Picture this: It is a fall afternoon in 1952. The New York Yankees recently won their fourth consecutive World Series.
Here in Glendale, a crowd of school-age children gather to cheer Yankee coach — and local resident — Casey Stengel and watch as the municipal ballpark is rededicated as "Stengel Field."
Nearly 2,000 fifth- to ninth-grade students — released from school at 3 p.m. — applaud as a large wooden sign bearing the stadium's new name is uncovered.
Then, Stengel steps up to the microphone and thanks the city and the Junior Chamber of Commerce for the honor.
"I've been thrown out of a lot of ballparks, but this is the first time I've ever had one named after me," he is quoted as saying in the Glendale News-Press, Nov. 13, 1952.
The former Glendale Municipal Ball Park had been built in 1948 at a cost of $100,000.
The 1952 rededication was coordinated by the Jaycees and led by Paul Burkhard Jr. The Joint Service Clubs of Glendale provided the cars, buses and trucks to transport the youngsters to the stadium.
Following the ceremony, Stengel served as umpire-in-chief for a four-inning Little League game with 30 outstanding players from the previous summer's midget baseball competition.
In the crowd was 7-year-old Jim Pagliuso, whose parents John and Frances were friends with the Stengels. Just a month before, his parents had watched Stengel coach the Yankees through seven games against the Brooklyn Dodgers and win their fourth consecutive championship.
Jim Pagliuso said his parents were with the Stengels throughout the 1952 series and that his father, not a huge traveler, rarely went back to New York City after that, saying he "couldn't have as much fun as they all had in 1952 at the World Series."
Jim Pagliuso said in a series of emails that his parents were also close friends of Jack and Helen Lawson. Jack Lawson, brother of Edna Lawson Stengel, served as mayor of Glendale from 1955 to 1957.
They were all part of a group of "power people." On Sundays, the Pagliusos went to dinner either at the Oakmont Country Club or the Verdugo Club.
"My father always knew everybody in each place, including the employees. [Plus], Casey and Edna went to Incarnation Catholic Church, as did we,'' Jim Pagliuso wrote.
The 1952 event was the fourth "Casey Stengel Day." They began in 1949, after Stengel won his first World Series and his adopted hometown decided to honor its "No. 1 baseball citizen."

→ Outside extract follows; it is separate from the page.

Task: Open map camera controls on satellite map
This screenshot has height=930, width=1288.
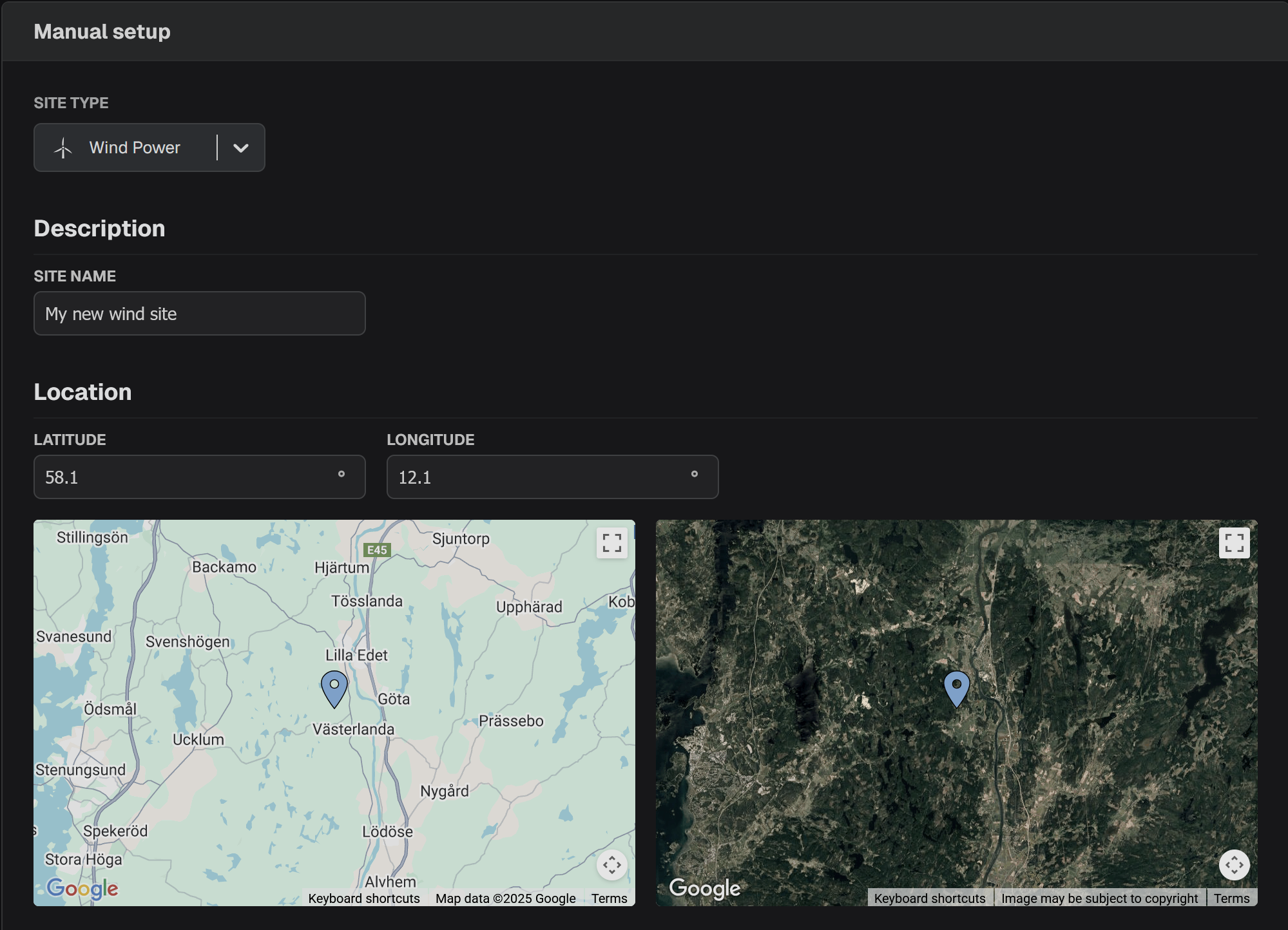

The third Casey Stengel Day, in 1951, had been another huge event. Stengel brought Joe DiMaggio, rookie player Mickey Mantle and the rest of the Yankees to the new ballpark for an exhibition game with the Chicago White Sox.
A standing-room-only crowd of 6,000-plus watched in disbelief as the Yankees lost, 5-0. Jeff Prugh, later executive editor of the News-Press and the Burbank and Foothill Leaders, stood in the overflow crowd with his father, watching as the "baseball greats played right here in Glendale."
Prugh, a young boy in 1951, wrote a tribute to Stengel in the April 6, 1991, edition of the News-Press, describing that day and his envy of the batboy, "12-year-old John Lawson Jr., nephew of none other than Casey Stengel."
Now, the wooden sign erected during the 1952 Casey Stengel Day has been replaced, and the stadium has been updated, but Stengel Field is still there, in the heart of Verdugo Park.
A handwritten letter, sent by John C. LaMonte of Los Angeles, noted the July 15, 2017, Verdugo Views column about the mystery of Tom Mix and Glendale.
"We are lifelong fans of Tom and Tony [the 'Wonder Horse']," he wrote.
LaMonte enclosed a small book titled "Once upon a dime … A look at the astonishing premiums offered by the Tom Mix Ralston Straight Shooters in the Golden Age of Radio," which he wrote in 2004 and dedicated to three people — Tom Mix, Curley Bradley (the fourth and last Tom Mix on radio), and his wife Joanne LaMonte.